WHAT YOU NEED TO DO =>
If a line in the entries below holds the string "plus", copy it.

RECORDS SHOWN =>

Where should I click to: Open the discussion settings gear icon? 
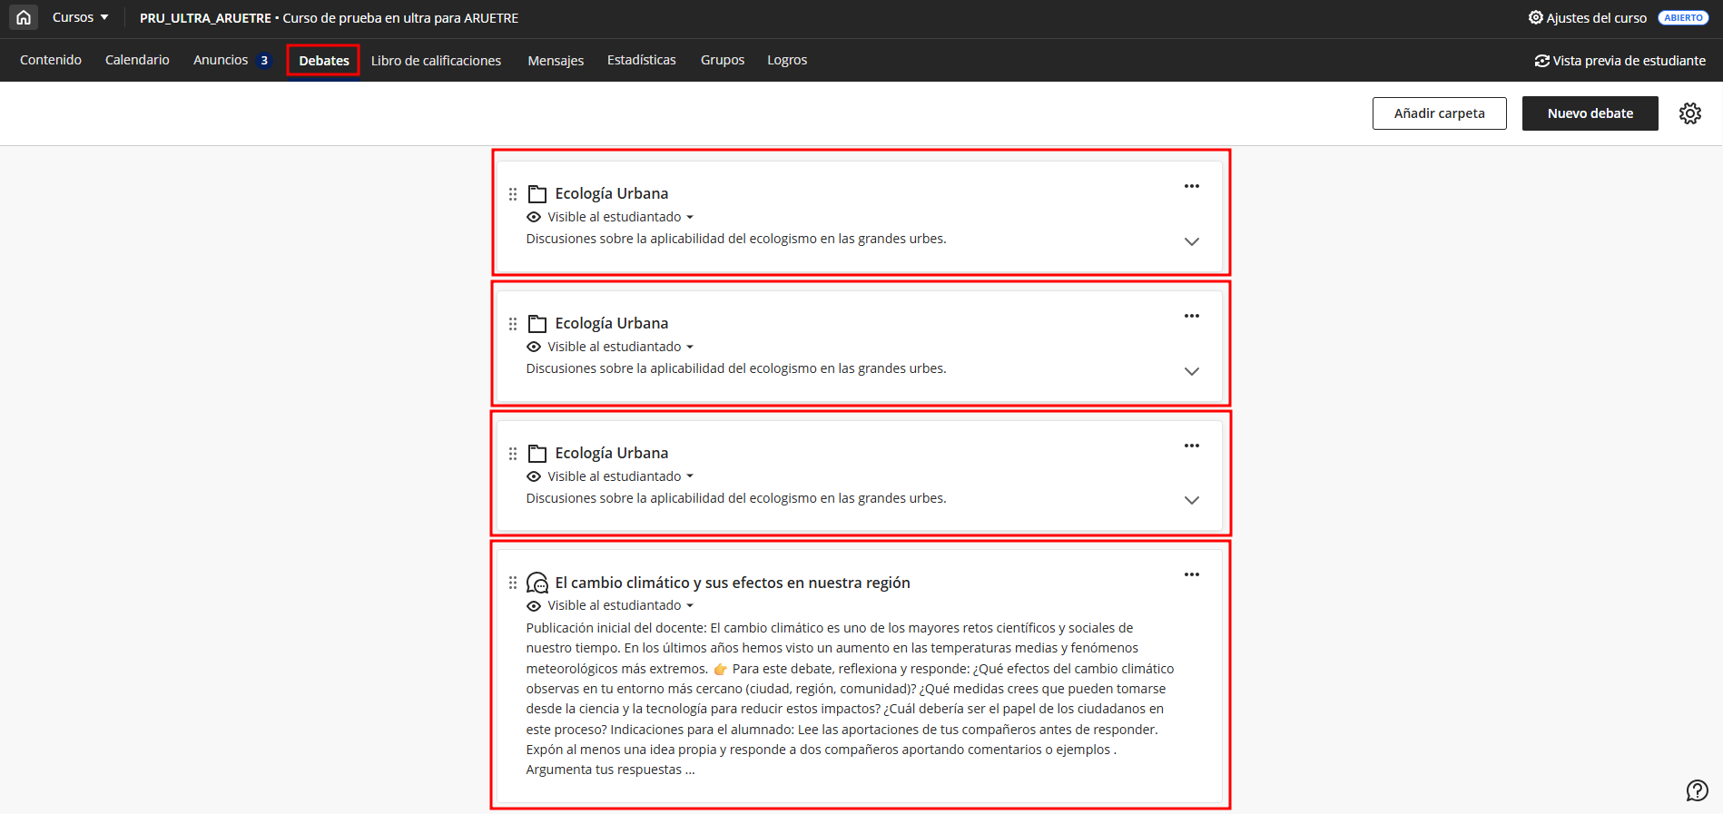pyautogui.click(x=1689, y=113)
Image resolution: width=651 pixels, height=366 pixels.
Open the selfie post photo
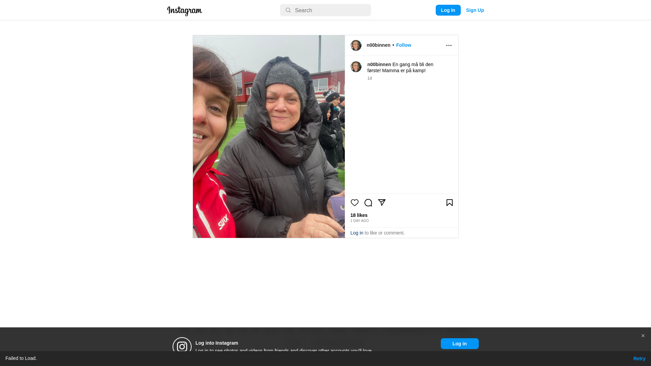(x=269, y=137)
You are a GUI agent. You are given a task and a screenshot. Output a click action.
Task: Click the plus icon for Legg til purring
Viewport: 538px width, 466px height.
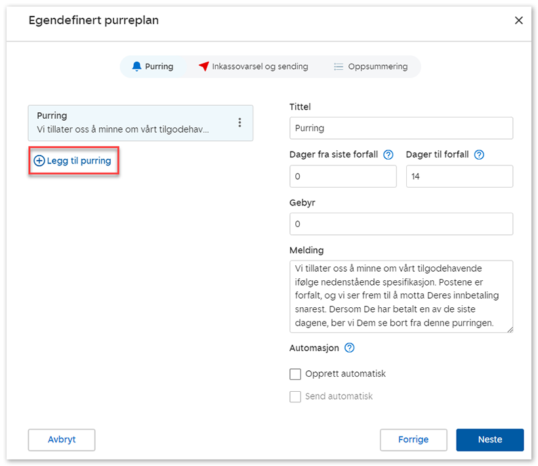39,161
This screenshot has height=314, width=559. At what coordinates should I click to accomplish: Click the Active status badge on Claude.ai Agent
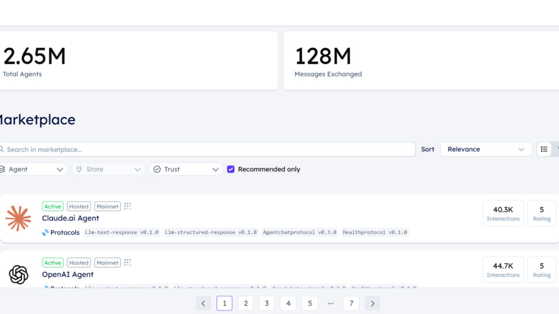pyautogui.click(x=52, y=206)
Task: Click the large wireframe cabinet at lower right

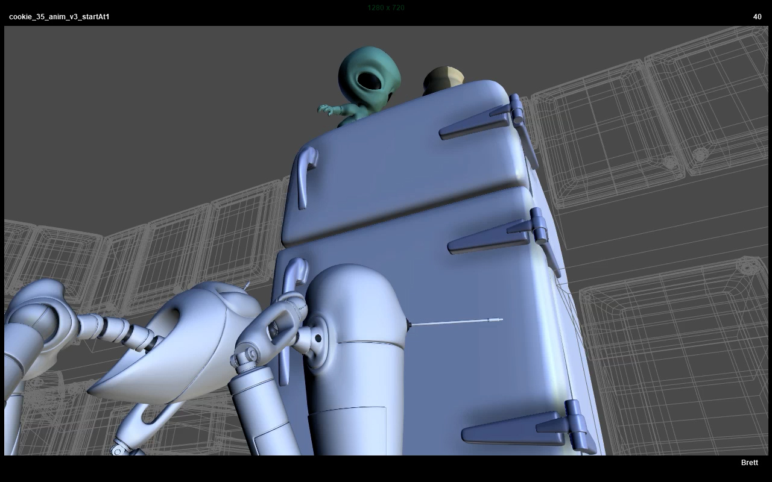Action: (676, 355)
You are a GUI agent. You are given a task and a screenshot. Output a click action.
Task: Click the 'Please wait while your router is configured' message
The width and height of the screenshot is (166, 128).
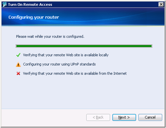point(50,36)
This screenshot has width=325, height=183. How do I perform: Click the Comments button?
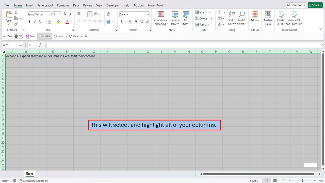[296, 5]
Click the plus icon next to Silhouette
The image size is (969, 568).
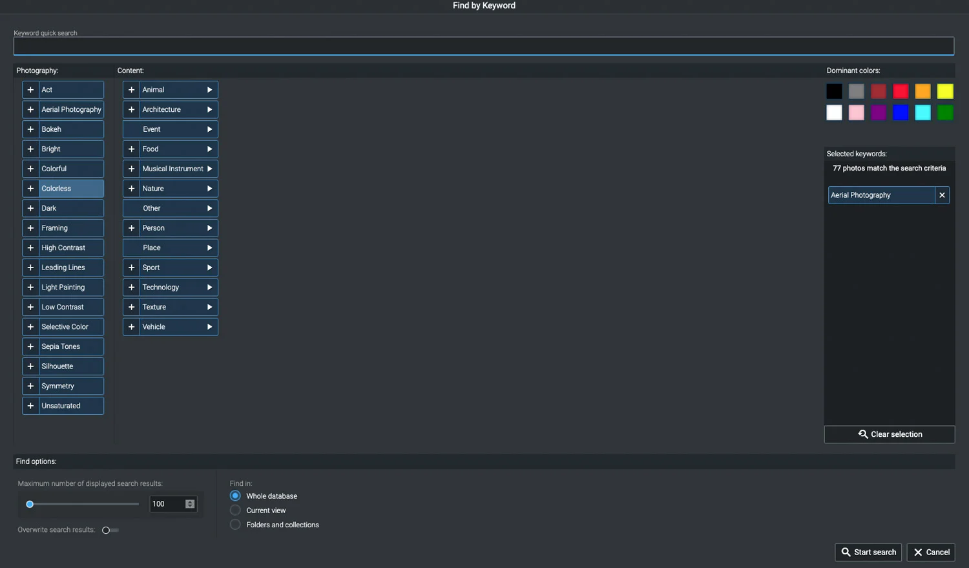point(30,366)
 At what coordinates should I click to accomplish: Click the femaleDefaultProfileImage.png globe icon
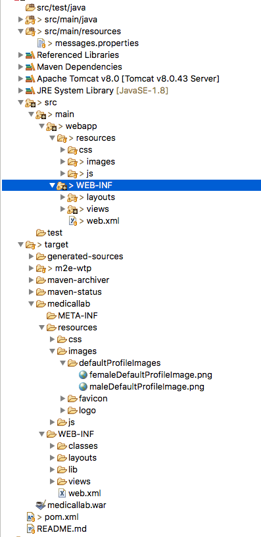coord(83,374)
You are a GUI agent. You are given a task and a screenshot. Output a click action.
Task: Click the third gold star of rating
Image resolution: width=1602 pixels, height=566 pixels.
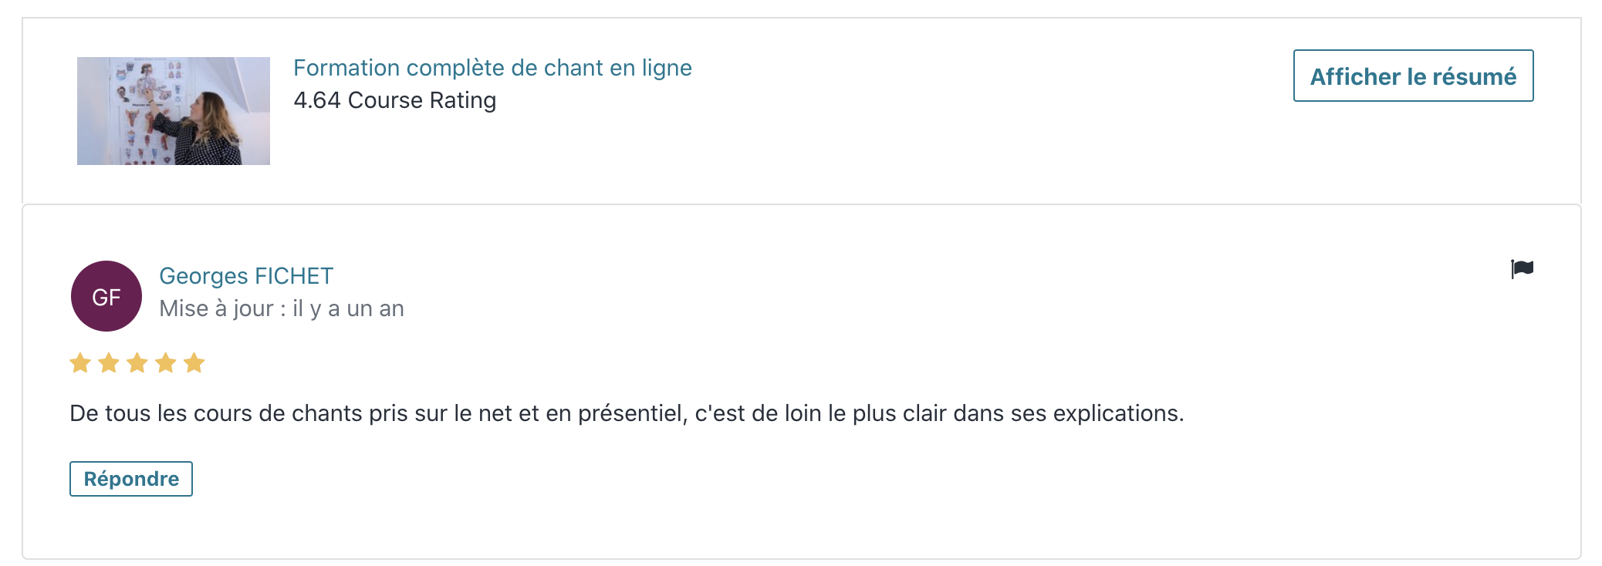(x=137, y=362)
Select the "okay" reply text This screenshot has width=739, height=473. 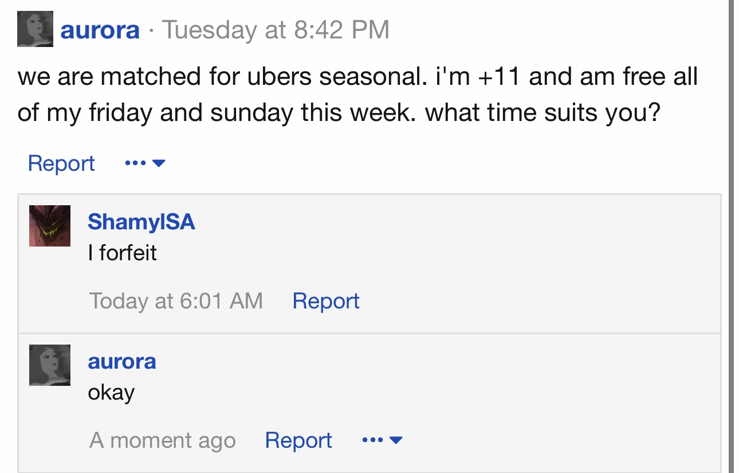111,393
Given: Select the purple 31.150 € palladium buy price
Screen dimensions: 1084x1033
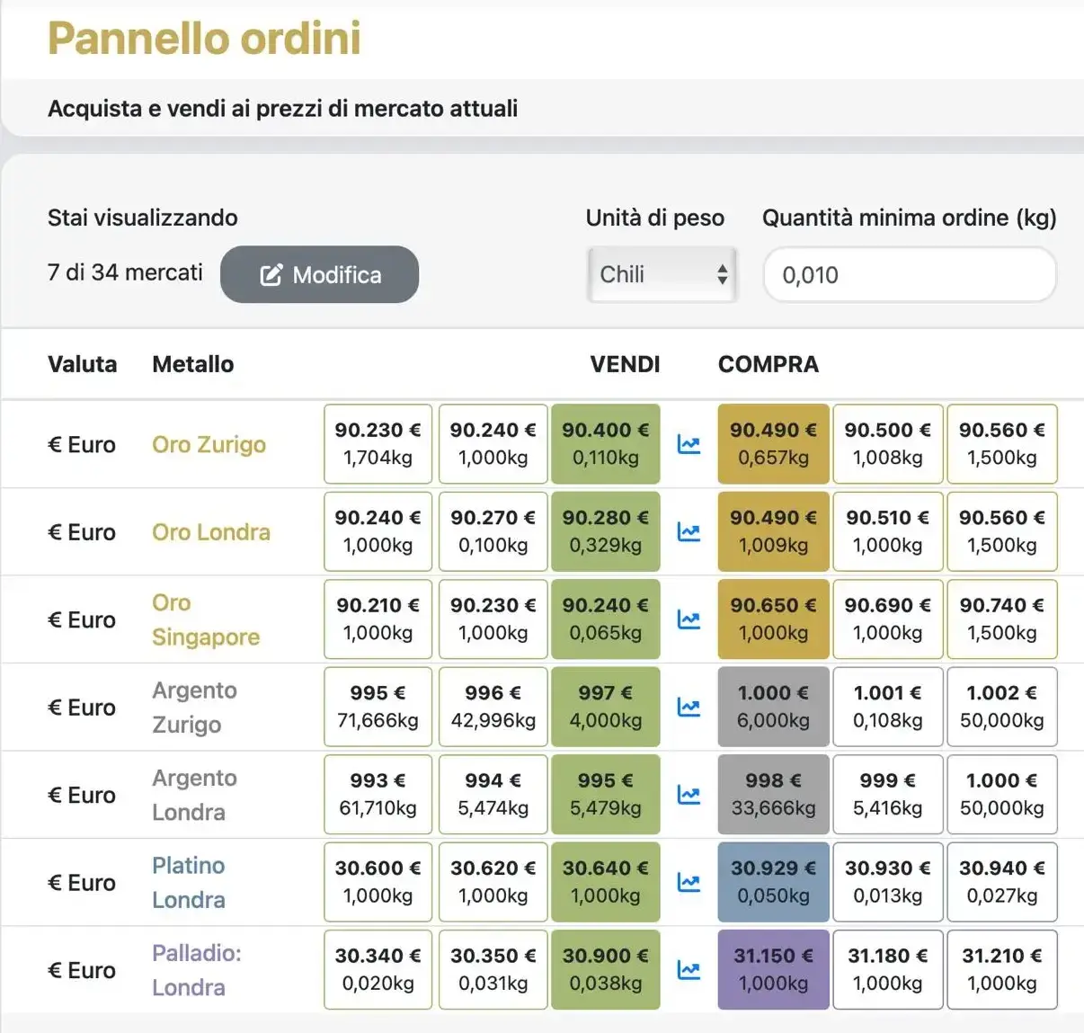Looking at the screenshot, I should (x=773, y=970).
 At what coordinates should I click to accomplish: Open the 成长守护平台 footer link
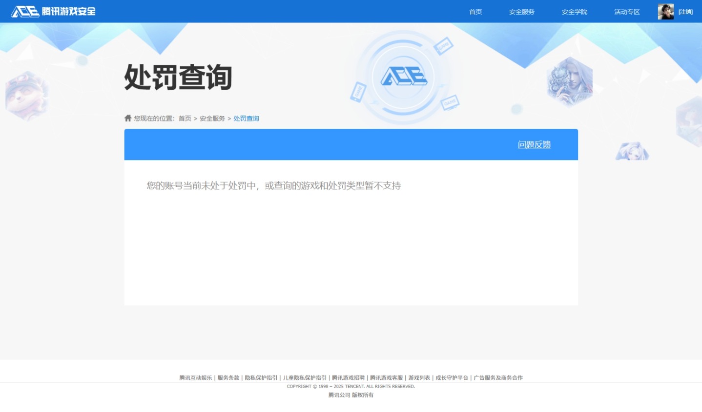[x=452, y=377]
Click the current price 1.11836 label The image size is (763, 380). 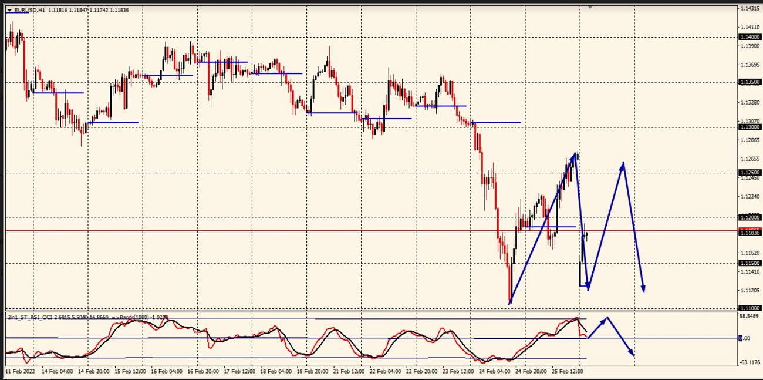[750, 233]
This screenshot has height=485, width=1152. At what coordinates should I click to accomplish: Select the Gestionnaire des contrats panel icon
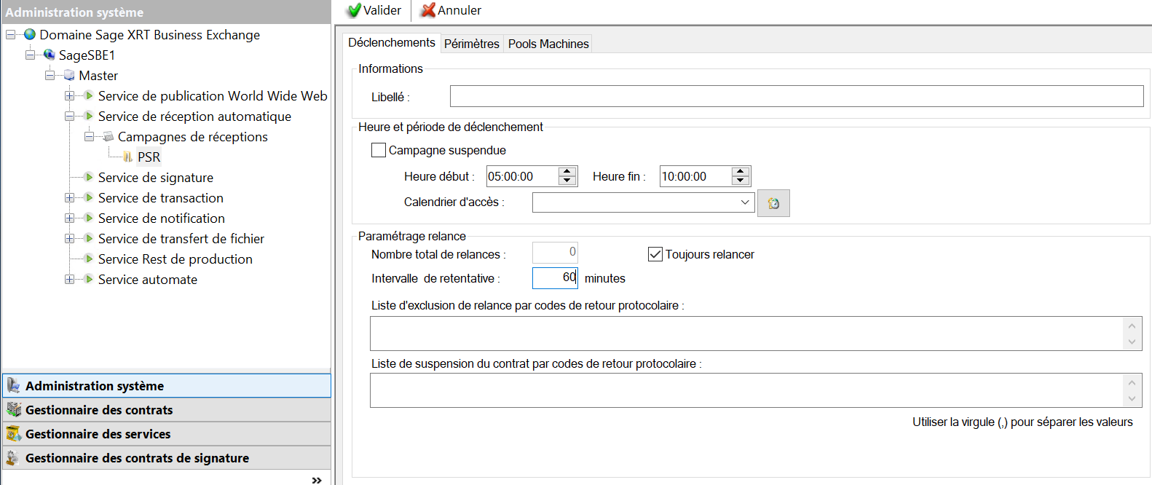[14, 410]
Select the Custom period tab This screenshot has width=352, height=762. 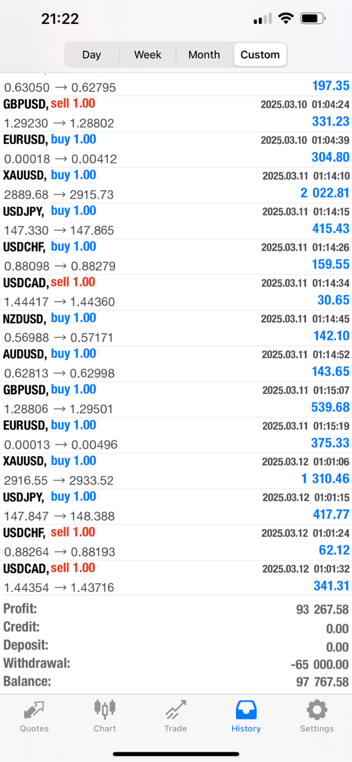(260, 54)
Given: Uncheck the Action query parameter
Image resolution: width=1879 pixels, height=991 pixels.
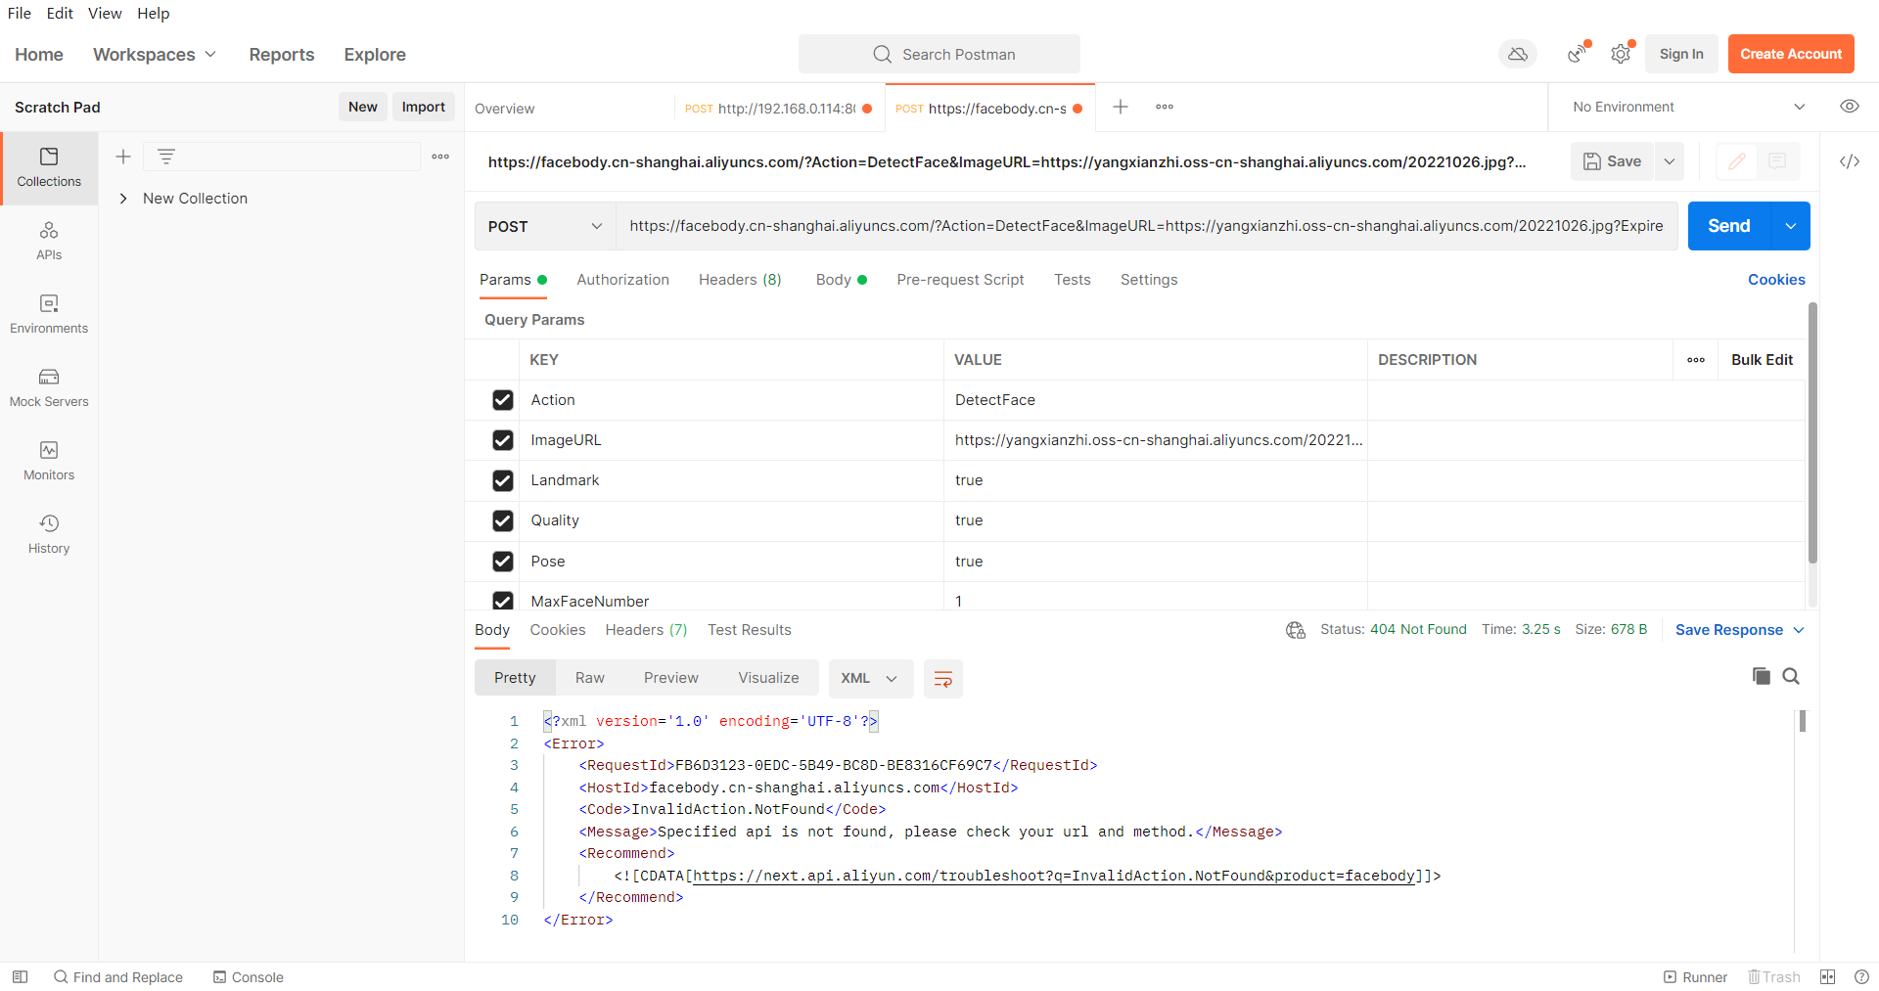Looking at the screenshot, I should tap(503, 400).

WORKED SOLUTION =>
Task: Click the plus icon for Legg til purring
Click the plus icon next to Silhouette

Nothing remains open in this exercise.